Add the call back method to complete the code. Here, we’re just logging the proximity to the console:

- (void) proximityChanged:(NSNotification *)notification {
	UIDevice *device = [notification object];
	NSLog(@"In proximity: %i", device.proximityState);

The proximityState property will not keep its YES value for more than an instant, regardless of whether the device is kept pressed to your ear. It gets set to YES, then quickly resets to NO. You’ll have to manage your own state. Using Google’s app as an example: removing the phone from the ear does not seem to be used to indicate the end of the search phrase; instead, a period of silence indicates triggers the state change.
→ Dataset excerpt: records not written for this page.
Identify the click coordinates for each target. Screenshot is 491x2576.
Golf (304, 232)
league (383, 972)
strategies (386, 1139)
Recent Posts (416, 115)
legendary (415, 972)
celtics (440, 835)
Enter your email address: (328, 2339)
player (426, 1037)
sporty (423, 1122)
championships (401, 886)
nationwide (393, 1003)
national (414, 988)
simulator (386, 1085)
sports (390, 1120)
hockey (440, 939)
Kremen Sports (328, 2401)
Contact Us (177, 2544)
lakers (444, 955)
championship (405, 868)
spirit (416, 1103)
0 responses to “New In iPhone 3.0 Tutorial Series, Part 4: Proximity Monitoring”

  1. DenVog says:

    Any idea how to detect the proximity without screen blanking?

  2. Dan Grigsby says:

    DenVog: not sure you can. It seems to do that by everywhere e.g., when you are on the phone it’s blanked. UIApplication has a property for turning off idle-timer dimming; seems like if this was going to be possible it would be set-able similarly, but I can’t find anything that indicates that you can.

  3. kensanwa says:

    In my experience, the proximityState will maintain its YES value as long as you are within about a 3.5 centimeter range of the sensor. If you touch the sensor or move out of the 3.5 centimeter range after triggering the YES proximityState, it will immediately switch to NO.